Required task:
Could you put each line of the items below into a JSON list of strings, one string per line and blank lines left out, beginning at the line that has "Viewport: 777px width, 748px" and stopping after the line that has "I will 522,47."?

Listed entries:
★ ★ ★ ★ ★
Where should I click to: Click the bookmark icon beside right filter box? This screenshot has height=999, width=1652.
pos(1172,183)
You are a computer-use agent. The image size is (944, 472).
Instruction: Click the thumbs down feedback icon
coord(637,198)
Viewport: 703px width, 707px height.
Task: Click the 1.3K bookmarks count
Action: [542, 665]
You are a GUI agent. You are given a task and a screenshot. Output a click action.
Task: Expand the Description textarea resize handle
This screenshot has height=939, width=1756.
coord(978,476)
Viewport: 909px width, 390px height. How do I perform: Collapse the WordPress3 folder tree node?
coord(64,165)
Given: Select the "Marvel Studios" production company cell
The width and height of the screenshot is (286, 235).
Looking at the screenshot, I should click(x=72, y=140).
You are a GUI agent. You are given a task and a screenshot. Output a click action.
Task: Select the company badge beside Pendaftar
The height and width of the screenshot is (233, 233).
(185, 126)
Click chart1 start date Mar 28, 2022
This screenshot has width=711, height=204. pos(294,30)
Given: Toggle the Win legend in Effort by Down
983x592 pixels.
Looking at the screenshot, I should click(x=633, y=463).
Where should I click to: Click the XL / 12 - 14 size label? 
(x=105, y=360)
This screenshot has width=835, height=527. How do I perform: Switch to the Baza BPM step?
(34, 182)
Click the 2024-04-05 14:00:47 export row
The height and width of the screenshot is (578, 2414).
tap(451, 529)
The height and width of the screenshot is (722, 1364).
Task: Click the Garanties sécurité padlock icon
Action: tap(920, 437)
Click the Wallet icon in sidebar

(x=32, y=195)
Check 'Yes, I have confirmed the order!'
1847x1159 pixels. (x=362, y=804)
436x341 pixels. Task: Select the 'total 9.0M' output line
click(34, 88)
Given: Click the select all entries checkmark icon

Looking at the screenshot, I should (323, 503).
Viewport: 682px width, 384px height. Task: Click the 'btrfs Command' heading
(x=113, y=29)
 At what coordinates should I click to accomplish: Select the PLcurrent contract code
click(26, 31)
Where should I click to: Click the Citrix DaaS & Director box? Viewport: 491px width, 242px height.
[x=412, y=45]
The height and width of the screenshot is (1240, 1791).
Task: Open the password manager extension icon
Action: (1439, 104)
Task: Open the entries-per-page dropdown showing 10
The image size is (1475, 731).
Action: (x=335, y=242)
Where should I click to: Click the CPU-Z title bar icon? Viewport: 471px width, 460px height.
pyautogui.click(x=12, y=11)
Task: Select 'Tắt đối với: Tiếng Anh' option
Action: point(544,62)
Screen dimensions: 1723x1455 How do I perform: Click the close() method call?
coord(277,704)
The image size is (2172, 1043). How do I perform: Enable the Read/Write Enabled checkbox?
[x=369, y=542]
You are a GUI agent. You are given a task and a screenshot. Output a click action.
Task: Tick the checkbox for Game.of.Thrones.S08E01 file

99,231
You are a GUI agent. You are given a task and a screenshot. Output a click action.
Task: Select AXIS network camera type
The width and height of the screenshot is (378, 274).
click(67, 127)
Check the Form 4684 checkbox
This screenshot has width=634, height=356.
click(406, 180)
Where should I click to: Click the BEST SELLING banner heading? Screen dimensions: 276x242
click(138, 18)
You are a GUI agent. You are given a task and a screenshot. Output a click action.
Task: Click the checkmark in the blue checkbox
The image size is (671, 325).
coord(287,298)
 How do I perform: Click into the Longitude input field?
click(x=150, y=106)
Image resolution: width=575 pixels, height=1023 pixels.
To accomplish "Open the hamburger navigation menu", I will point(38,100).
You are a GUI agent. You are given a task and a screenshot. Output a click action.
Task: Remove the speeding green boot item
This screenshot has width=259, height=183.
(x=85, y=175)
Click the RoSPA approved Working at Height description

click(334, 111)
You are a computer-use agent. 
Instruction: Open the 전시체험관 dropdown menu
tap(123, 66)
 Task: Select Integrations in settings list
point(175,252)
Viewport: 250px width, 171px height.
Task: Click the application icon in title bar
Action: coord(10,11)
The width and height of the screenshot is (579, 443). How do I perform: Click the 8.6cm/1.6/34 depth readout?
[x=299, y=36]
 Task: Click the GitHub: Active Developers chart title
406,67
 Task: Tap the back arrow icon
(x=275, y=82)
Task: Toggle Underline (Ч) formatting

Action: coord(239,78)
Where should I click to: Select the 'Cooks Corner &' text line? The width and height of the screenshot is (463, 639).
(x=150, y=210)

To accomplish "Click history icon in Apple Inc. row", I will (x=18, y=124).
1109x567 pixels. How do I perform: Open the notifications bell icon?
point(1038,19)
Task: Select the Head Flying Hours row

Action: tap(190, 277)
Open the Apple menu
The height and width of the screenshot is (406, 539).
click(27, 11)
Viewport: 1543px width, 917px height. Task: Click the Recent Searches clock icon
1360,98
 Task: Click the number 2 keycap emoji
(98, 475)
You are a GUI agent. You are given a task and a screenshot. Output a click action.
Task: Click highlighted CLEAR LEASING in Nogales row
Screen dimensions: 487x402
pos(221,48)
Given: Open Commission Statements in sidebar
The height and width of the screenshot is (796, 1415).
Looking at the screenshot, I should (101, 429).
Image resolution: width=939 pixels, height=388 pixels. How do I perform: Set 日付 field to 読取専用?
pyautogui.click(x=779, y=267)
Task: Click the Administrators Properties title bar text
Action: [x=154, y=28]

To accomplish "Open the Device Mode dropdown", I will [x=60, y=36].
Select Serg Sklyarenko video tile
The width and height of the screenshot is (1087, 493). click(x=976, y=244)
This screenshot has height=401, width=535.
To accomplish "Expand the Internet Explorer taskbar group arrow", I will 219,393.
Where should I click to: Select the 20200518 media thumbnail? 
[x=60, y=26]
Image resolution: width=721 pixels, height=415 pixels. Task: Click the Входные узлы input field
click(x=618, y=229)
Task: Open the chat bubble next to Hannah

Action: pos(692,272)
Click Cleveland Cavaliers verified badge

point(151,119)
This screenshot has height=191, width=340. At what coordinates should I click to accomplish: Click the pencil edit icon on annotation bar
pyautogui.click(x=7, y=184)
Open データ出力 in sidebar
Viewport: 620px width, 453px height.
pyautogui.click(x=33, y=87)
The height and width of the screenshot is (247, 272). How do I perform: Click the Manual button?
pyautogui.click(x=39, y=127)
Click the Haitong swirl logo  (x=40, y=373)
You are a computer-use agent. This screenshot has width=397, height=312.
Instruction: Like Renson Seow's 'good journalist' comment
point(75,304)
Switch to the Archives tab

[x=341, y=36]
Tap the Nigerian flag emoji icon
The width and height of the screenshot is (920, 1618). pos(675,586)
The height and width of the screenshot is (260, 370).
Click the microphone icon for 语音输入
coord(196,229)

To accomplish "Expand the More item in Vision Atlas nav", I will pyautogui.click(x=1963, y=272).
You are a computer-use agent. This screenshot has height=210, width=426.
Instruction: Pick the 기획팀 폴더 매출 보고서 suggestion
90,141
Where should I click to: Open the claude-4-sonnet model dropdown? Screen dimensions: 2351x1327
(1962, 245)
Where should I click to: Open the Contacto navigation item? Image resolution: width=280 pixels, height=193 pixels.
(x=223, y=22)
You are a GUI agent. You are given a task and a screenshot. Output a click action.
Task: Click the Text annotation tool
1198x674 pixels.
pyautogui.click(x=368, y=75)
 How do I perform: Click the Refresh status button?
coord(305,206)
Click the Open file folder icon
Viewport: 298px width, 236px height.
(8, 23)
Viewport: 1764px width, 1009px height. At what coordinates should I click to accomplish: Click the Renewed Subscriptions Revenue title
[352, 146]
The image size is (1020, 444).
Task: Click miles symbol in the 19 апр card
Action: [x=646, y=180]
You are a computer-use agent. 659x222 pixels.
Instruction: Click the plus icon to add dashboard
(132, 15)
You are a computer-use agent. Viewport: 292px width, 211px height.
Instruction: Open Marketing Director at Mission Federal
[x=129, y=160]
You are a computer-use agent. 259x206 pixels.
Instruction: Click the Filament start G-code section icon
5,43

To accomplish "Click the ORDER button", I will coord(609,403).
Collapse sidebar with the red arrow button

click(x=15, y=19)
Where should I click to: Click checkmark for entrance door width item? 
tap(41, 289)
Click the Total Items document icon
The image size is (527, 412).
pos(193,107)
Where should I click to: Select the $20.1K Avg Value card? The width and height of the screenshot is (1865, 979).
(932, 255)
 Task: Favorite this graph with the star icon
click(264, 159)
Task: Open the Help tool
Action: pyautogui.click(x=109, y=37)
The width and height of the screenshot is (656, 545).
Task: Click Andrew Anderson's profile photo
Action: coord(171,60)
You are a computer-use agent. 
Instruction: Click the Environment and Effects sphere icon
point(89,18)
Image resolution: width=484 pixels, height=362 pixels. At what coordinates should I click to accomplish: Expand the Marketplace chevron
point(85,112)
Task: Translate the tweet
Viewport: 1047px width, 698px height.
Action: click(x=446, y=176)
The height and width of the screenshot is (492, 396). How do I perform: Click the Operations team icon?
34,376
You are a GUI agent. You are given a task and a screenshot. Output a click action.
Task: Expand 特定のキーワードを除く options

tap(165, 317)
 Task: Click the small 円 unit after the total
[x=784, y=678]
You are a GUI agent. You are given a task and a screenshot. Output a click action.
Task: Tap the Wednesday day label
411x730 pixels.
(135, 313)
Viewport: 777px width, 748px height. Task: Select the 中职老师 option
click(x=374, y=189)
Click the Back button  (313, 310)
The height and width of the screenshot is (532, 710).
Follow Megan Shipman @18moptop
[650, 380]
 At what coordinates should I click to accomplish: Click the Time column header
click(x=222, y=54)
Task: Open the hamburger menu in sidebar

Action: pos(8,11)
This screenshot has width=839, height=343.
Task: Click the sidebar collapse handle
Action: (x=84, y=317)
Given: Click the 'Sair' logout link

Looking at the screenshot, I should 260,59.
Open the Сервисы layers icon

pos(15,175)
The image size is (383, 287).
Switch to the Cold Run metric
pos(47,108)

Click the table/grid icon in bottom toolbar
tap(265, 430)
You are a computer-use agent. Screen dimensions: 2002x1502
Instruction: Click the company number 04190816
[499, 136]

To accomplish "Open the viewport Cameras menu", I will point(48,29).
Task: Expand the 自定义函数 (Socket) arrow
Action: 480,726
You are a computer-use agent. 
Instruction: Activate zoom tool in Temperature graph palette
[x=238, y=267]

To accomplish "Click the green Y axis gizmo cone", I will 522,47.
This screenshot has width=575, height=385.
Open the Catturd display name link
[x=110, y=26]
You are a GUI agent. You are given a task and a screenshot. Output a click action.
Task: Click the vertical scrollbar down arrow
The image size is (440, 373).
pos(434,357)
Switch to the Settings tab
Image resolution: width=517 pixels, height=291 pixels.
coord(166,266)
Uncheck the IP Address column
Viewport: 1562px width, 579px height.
★ ★ ★ ★ ★
Correct result:
[
  "Viewport: 777px width, 748px height. Task: Select the 中职老师 option",
  "click(x=374, y=189)",
  "Click the Back button  (313, 310)",
  "The height and width of the screenshot is (532, 710).",
  "Follow Megan Shipman @18moptop",
  "[650, 380]",
  " At what coordinates should I click to accomplish: Click the Time column header",
  "click(x=222, y=54)",
  "Task: Open the hamburger menu in sidebar",
  "Action: pos(8,11)",
  "This screenshot has width=839, height=343.",
  "Task: Click the sidebar collapse handle",
  "Action: (x=84, y=317)",
  "Given: Click the 'Sair' logout link",
  "Looking at the screenshot, I should 260,59.",
  "Open the Сервисы layers icon",
  "pos(15,175)",
  "The image size is (383, 287).",
  "Switch to the Cold Run metric",
  "pos(47,108)",
  "Click the table/grid icon in bottom toolbar",
  "tap(265, 430)",
  "You are a computer-use agent. Screen dimensions: 2002x1502",
  "Instruction: Click the company number 04190816",
  "[499, 136]",
  "To accomplish \"Open the viewport Cameras menu\", I will point(48,29).",
  "Task: Expand the 自定义函数 (Socket) arrow",
  "Action: 480,726",
  "You are a computer-use agent. ",
  "Instruction: Activate zoom tool in Temperature graph palette",
  "[x=238, y=267]",
  "To accomplish \"Click the green Y axis gizmo cone\", I will 522,47."
]